TI Tops Estimates on Automotive IC Strength

April 28, 2016 // By Dylan McGrath
Buoyed by strong sales of automotive chips and improved sales of devices for communications and industrial equipment, Texas Instruments Inc. Wednesday (April 27) reported higher than expected first quarter sales and profit and delivered a forecast for the second quarter that was within range of Wall Street’s estimates.

TI (Dallas) reported first quarter sales of just over $3 billion, down 5% compared to the first quarter of 2015. The company reported a net income of $668 million for the quarter, up 2% compared with the year-ago period.

TI’s sales and pro forma earnings for the first quarter came in slightly better than average Wall Street analyst estimates.

Sales of analog and embedded processing chips made up 87% of TI’s total first quarter revenue, the company said.
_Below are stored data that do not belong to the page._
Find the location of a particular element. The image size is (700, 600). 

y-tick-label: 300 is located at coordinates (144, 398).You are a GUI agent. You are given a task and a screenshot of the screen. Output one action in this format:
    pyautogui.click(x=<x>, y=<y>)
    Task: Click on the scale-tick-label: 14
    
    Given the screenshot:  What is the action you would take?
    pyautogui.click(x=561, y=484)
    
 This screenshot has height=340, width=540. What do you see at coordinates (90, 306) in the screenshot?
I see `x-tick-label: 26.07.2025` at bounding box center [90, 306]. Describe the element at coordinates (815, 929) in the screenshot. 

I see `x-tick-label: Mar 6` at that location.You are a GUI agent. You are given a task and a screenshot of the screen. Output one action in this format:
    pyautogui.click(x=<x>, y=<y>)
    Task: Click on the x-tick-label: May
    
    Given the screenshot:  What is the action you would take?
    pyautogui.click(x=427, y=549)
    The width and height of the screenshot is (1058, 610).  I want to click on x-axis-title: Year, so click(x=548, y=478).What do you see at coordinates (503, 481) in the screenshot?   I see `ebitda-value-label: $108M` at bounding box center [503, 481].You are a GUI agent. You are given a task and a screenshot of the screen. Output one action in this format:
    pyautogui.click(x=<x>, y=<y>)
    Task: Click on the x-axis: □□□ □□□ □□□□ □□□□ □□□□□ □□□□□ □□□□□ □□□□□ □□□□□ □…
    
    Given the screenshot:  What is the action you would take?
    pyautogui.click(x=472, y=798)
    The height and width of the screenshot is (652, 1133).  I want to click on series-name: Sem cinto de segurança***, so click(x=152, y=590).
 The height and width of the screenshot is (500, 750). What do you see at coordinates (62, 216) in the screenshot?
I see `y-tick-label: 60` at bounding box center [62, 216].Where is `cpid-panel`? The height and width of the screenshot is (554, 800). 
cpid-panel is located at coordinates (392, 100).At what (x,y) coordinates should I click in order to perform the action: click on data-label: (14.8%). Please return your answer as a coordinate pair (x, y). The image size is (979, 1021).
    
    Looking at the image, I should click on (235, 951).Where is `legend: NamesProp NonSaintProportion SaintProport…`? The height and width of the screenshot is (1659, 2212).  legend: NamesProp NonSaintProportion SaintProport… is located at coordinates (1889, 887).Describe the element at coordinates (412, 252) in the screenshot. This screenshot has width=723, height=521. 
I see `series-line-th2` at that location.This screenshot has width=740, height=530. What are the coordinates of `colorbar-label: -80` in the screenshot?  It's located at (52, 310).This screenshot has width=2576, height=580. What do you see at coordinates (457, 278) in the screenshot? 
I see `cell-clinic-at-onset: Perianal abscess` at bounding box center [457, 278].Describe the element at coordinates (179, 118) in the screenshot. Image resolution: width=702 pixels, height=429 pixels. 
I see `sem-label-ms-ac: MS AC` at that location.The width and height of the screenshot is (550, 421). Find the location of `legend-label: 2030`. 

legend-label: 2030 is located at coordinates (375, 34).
Embedded processing revenue was up 8% compared with the first quarter of 2015, while analog sales declined by 8% compared to the same period, the company said.

TI said strong demand for its automotive semiconductors in the first quarter was driven by infotainment and hybrid electric vehicle and powertrain systems.

Dave Pahl, vice president of investor relations, noted that market analysts estimate that there is probably around $350 in semiconductor content, on average, in a new car. “That's a number that's been growing very nicely,” Pahl said in a conference call with analysts following TI’s first quarter report.

”The automotive business that we're building continues to be very, very broad-based,” said Pahl, adding that it includes both analog products as well as embedded products. “Inside of embedded we've got both processors and microcontrollers, as well as even some connectivity designs inside of that business,” he said.

Gross margin for the first quarter came in at 60.6%, a new company record, TI said.

For the current quarter, which closes in June, TI said it excepts sales to be between $3.07 billion and $3.33 billion. Consensus analysts’ expectations had called for the company to report second quarter sales of about $3.18 billion.

—Dylan McGrath covers the semiconductor industry for EE Times.